> [Your objective]
Copy out the records below verbatim, starting at the line containing "February 2022 (1179, 1378)" and ending after the line containing "Grievance Redressal Cell (470, 2475)". Include both of those lines and nothing outside that range.

-------- Information provided

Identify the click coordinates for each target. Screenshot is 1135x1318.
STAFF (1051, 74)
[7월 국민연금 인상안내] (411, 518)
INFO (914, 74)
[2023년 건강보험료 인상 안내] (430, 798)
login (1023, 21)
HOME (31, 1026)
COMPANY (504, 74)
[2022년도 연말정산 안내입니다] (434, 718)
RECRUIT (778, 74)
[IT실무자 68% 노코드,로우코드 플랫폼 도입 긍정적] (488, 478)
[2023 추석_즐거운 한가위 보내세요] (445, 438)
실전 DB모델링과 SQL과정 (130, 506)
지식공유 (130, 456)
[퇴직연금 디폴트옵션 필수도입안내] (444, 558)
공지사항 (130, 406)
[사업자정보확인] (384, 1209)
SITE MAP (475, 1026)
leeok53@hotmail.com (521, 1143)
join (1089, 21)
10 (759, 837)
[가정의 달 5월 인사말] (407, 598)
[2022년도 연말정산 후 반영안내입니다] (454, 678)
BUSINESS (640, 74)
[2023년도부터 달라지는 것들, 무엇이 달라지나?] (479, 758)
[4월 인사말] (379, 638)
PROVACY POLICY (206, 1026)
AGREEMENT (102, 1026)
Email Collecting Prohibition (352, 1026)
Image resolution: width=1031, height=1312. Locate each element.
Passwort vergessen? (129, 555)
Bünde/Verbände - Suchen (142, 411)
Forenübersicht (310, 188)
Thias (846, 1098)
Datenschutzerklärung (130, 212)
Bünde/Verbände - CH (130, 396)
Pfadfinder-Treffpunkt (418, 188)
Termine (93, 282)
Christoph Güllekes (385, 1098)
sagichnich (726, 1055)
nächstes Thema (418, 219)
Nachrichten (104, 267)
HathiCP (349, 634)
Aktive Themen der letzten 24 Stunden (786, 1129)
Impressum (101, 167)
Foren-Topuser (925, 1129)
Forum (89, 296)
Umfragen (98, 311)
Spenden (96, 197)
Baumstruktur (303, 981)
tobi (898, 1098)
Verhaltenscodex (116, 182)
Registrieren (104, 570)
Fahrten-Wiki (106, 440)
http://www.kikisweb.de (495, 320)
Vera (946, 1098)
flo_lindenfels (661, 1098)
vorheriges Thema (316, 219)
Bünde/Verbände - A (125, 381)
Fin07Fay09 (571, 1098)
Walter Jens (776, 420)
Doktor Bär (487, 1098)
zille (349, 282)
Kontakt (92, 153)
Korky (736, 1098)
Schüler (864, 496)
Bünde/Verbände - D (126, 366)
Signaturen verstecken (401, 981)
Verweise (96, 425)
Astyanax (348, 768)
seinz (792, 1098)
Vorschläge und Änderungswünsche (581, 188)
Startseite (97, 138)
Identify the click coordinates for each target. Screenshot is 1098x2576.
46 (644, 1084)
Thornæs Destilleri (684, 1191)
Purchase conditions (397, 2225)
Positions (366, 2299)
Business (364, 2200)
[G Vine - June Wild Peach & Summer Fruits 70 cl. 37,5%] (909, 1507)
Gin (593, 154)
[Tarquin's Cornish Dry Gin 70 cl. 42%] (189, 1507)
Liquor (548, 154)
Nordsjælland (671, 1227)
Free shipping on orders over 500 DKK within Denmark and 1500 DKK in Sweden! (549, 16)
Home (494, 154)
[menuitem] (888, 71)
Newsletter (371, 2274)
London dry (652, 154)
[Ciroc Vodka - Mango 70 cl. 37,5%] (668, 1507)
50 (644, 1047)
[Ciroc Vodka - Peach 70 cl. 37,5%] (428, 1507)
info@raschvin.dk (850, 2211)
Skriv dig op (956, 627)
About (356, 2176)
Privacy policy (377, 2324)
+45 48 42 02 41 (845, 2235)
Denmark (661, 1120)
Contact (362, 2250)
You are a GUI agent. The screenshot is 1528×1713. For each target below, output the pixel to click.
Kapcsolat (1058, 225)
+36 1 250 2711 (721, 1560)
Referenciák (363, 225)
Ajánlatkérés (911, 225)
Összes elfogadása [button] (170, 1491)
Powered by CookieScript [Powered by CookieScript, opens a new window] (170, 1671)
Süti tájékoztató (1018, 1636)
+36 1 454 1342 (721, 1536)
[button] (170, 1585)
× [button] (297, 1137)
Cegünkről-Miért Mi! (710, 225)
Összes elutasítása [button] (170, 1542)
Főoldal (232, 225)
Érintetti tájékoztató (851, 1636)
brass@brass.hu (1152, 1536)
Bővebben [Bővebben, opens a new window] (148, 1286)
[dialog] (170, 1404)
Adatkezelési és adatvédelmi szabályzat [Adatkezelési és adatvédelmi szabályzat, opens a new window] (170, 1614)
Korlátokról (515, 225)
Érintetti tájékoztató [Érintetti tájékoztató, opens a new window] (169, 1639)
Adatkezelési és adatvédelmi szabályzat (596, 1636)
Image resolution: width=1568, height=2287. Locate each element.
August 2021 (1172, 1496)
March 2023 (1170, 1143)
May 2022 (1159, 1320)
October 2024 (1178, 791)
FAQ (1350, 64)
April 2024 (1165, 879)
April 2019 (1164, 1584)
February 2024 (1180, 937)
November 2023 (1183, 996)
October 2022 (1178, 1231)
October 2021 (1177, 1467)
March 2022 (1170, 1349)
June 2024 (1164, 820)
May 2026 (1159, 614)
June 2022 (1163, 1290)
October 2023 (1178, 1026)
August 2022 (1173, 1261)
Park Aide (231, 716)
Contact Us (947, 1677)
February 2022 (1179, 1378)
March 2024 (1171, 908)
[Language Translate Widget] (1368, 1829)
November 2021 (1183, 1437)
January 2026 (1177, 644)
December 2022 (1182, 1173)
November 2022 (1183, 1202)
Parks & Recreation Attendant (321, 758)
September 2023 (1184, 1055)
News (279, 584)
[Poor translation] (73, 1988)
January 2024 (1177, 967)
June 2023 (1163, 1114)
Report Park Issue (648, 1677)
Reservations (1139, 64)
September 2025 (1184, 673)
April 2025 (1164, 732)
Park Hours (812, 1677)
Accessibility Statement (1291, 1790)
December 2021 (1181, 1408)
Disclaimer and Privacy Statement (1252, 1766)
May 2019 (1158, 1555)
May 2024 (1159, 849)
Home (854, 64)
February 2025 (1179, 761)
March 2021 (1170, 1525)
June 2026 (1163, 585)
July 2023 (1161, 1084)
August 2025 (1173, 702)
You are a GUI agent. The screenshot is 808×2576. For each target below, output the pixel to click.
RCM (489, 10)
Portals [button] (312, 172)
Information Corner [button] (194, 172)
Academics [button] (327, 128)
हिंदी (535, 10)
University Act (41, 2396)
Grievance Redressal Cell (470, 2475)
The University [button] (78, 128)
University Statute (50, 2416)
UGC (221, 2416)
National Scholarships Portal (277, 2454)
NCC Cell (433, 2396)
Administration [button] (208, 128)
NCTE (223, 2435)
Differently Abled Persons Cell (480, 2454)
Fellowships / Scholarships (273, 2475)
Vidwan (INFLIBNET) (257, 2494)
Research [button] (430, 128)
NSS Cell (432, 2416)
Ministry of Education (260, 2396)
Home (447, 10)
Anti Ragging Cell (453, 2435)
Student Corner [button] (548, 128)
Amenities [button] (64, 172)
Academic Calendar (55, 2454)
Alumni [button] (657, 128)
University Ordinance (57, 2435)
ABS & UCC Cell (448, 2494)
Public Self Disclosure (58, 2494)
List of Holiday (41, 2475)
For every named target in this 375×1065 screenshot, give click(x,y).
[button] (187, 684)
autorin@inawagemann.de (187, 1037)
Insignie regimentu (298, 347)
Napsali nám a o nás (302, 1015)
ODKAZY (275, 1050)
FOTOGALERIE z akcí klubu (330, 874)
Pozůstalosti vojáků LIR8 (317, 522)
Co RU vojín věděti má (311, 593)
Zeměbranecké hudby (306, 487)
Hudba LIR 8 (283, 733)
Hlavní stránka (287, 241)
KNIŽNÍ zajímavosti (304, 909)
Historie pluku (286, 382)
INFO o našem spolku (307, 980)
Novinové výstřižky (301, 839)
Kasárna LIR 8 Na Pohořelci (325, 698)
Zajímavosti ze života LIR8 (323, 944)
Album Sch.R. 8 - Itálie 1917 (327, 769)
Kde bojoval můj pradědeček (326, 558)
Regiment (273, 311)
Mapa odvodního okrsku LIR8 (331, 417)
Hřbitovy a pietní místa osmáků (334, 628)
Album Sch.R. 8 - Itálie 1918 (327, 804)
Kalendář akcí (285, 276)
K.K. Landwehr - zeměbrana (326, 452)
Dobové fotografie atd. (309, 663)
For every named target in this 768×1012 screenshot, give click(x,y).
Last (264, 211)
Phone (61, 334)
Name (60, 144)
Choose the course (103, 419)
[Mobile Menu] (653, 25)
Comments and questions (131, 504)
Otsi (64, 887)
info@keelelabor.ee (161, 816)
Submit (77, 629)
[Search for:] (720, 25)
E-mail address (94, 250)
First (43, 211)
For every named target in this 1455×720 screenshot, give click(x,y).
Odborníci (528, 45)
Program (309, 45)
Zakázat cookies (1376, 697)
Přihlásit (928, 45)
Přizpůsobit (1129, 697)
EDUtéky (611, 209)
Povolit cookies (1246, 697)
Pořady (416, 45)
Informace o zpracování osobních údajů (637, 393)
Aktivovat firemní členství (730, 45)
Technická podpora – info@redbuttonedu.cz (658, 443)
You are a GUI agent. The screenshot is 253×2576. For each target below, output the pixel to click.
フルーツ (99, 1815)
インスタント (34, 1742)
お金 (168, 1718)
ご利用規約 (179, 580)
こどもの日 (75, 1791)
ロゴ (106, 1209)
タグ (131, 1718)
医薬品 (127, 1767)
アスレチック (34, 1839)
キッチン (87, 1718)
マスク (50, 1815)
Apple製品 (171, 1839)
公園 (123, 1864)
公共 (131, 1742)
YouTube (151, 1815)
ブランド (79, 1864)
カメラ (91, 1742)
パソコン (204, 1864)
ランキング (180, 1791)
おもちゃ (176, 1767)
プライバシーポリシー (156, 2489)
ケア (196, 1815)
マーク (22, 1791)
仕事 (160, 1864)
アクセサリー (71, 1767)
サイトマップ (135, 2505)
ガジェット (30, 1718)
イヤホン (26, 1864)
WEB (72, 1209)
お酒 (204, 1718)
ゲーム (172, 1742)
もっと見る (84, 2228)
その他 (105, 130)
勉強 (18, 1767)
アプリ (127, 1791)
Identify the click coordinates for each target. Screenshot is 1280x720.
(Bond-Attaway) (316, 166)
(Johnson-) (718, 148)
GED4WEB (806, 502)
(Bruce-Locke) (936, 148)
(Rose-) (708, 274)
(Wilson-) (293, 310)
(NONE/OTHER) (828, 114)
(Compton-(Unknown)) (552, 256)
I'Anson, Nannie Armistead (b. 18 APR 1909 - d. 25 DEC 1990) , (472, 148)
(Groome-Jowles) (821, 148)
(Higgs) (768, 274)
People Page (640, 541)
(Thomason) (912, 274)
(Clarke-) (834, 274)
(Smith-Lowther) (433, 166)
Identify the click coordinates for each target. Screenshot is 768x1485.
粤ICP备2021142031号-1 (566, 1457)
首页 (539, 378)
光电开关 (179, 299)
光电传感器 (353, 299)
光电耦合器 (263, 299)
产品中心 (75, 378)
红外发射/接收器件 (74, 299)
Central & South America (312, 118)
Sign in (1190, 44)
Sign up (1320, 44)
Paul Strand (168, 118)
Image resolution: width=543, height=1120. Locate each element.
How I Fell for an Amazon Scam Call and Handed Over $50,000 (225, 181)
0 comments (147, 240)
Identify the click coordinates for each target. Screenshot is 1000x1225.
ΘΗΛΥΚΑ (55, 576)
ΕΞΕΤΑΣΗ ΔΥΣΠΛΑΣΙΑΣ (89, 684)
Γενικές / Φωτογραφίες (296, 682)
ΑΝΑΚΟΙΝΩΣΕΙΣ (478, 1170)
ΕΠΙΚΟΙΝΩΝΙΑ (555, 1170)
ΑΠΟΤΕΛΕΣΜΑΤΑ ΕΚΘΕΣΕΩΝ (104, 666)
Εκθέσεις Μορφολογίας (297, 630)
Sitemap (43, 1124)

----------------

> [The output]
February 2022 (1179, 1378)
March 2024 (1171, 908)
[Language Translate Widget] (1368, 1829)
November 2021 (1183, 1437)
January 2026 (1177, 644)
December 2022 (1182, 1173)
November 2022 (1183, 1202)
Parks & Recreation Attendant (321, 758)
September 2023 (1184, 1055)
News (279, 584)
[Poor translation] (73, 1988)
January 2024 (1177, 967)
June 2023 (1163, 1114)
Report Park Issue (648, 1677)
Reservations (1139, 64)
September 2025 (1184, 673)
April 2025 (1164, 732)
Park Hours (812, 1677)
Accessibility Statement (1291, 1790)
December 2021 (1181, 1408)
Disclaimer and Privacy Statement (1252, 1766)
May 2019 (1158, 1555)
May 2024 (1159, 849)
Home (854, 64)
February 2025 (1179, 761)
March 2021 (1170, 1525)
June 2026 (1163, 585)
July 2023 (1161, 1084)
August 2025 (1173, 702)
You are a GUI agent. The screenshot is 808×2576. For each target below, output the pixel to click.
RCM (489, 10)
Portals [button] (312, 172)
Information Corner [button] (194, 172)
Academics [button] (327, 128)
हिंदी (535, 10)
University Act (41, 2396)
Grievance Redressal Cell (470, 2475)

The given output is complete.